29 Apr 26 | 30 Apr 26

Ten years on from historic commitment MSF calls on states to protect healthcare

Medical and health aid centre in Davydiv Brid village, Kherson Oblast. 31 January 2023. Caption
Medical and health aid centre in Davydiv Brid village, Kherson Oblast. 31 January 2023.

Ten years ago on 3 May, the United Nations Security Council unanimously adopted Resolution 2286. Over 80 Member States committed to protect medical and medical humanitarian personnel, infrastructure, transport and equipment. 

Today, Médecins Sans Frontières / Doctors Without Borders (MSF) calls on states including the UK to respect this commitment, and protect medical care.

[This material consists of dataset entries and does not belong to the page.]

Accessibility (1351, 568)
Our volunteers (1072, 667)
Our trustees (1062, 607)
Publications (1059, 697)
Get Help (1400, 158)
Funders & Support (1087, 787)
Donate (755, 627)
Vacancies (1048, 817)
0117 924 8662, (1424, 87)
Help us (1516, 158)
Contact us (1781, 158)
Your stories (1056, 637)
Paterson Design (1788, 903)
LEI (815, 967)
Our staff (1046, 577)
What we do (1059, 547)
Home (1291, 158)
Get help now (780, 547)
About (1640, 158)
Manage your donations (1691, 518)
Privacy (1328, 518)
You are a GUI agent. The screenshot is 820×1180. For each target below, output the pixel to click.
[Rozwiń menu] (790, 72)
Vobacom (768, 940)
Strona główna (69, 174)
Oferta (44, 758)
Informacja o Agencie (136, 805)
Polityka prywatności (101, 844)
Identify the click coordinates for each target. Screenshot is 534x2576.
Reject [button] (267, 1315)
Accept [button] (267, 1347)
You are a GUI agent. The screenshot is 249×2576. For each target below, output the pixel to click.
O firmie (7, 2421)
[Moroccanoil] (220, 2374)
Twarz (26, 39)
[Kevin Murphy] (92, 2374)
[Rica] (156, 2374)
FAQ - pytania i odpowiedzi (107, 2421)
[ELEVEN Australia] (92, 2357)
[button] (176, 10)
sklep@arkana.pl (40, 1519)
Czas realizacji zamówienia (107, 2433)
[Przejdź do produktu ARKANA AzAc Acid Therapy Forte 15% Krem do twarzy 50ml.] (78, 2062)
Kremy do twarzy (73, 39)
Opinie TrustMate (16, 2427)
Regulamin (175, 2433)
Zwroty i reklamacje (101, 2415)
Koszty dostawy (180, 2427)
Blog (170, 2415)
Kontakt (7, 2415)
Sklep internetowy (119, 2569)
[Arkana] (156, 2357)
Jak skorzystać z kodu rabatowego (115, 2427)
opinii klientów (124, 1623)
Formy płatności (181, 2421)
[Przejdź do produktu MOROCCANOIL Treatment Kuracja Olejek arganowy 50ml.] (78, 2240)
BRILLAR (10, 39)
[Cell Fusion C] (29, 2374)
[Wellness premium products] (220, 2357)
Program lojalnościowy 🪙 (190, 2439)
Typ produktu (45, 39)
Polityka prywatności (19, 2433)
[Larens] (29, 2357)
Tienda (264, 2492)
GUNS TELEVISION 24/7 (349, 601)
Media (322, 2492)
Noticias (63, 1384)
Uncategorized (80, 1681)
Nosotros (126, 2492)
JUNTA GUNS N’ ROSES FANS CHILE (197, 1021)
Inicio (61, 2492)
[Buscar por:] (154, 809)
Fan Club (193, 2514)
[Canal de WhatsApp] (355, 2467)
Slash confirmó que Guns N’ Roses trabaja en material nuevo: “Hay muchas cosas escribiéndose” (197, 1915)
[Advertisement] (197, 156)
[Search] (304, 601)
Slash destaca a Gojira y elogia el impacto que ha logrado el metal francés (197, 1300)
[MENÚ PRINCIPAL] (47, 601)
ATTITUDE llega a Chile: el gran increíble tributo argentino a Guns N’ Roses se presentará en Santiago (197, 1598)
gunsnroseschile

MSF has teams working in over 70 countries around the world, including in the Occupied Palestinian Territory, Lebanon, Ukraine, Sudan and Myanmar, as well as other areas of conflict and war.

However, in the last decade, 21 MSF staff have been killed in 15 incidents whilst undertaking their duties. In 2025 alone, the World Health Organization’s Surveillance System for Attacks on Health Care (SSA) reported a total of 1,348 attacks on medical facilities, resulting in the deaths of 1,981 people. 

“What was once considered exceptional is now become commonplace”, said Dr Javid Abdelmoneim, MSF’s International President.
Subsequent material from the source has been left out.